***** Textauszug

Wie schreibt man über eine Krebserkrankung, ohne in Gefühlsprosa abzudriften? Lisa Krusche gelingt diese Gratwanderung.
Wenn ein Mensch an Krebs erkrankt, stellt das nicht nur das eigene Leben von jetzt auf gleich auf den Kopf, sondern auch das der Angehörigen. Wie geht man damit um, wenn der Partner seinen gewohnten Alltag gegen Chemotherapie und Bestrahlung eintauschen muss? Lisa Krusche konfrontiert ihre Erzählerin mit genau dieser Situation. Ihr Freund Paul bekommt vom Arzt die Diagnose: »Entweder Darmentzündung oder Tumor« – es ist dann tatsächlich der Tumor, ein bösartiger sogar.
Man ist jetzt Angehörige. Ich sehe dabei zu, wie die Krankheit alles erobert. Wie sie mit ihrer raumgreifenden Attitüde alles für sich beansprucht. Fuck you, denke ich. Fuck you so hard.
Wie organisiert man nach so einer Diagnose den Alltag, wie kann man sich um etwas so Banales wie Wäschewaschen oder den Einkauf kümmern, wenn ein geliebter Mensch mit dem Tod kämpft? Das verzweifelte Ringen um Normalität zwingt die Erzählerin immer stärker zur Selbstbeschau: Verhält sie sich richtig, spendet sie genug Trost, wie kann sie Paul überhaupt helfen? Und ist es »normal«, dass man inmitten dieser Überforderung einfach gar nichts mehr fühlt?

**********
***** Extrahierte Einträge

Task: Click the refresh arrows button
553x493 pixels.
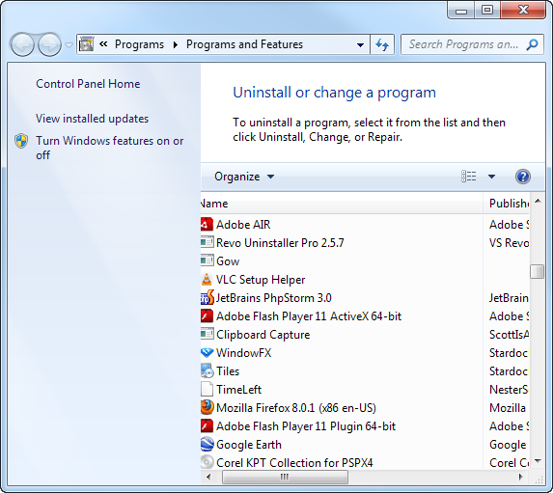Action: [382, 44]
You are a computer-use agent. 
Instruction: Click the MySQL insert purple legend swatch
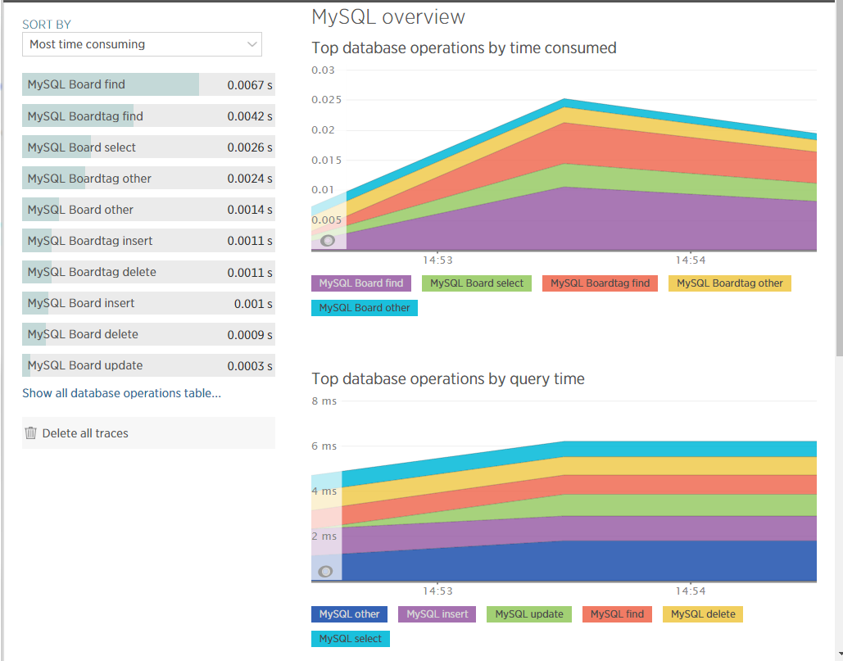click(x=437, y=614)
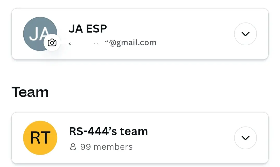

**********

### Aufgabenstellung
Schreiben Sie aus dem Text über die Krebserkrankung alles von „Wie organisiert man“ bis hinunter zu „nichts mehr fühlt?“ wortgetreu ab.

### Schriftliche Antwort
Wie organisiert man nach so einer Diagnose den Alltag, wie kann man sich um etwas so Banales wie Wäschewaschen oder den Einkauf kümmern, wenn ein geliebter Mensch mit dem Tod kämpft? Das verzweifelte Ringen um Normalität zwingt die Erzählerin immer stärker zur Selbstbeschau: Verhält sie sich richtig, spendet sie genug Trost, wie kann sie Paul überhaupt helfen? Und ist es »normal«, dass man inmitten dieser Überforderung einfach gar nichts mehr fühlt?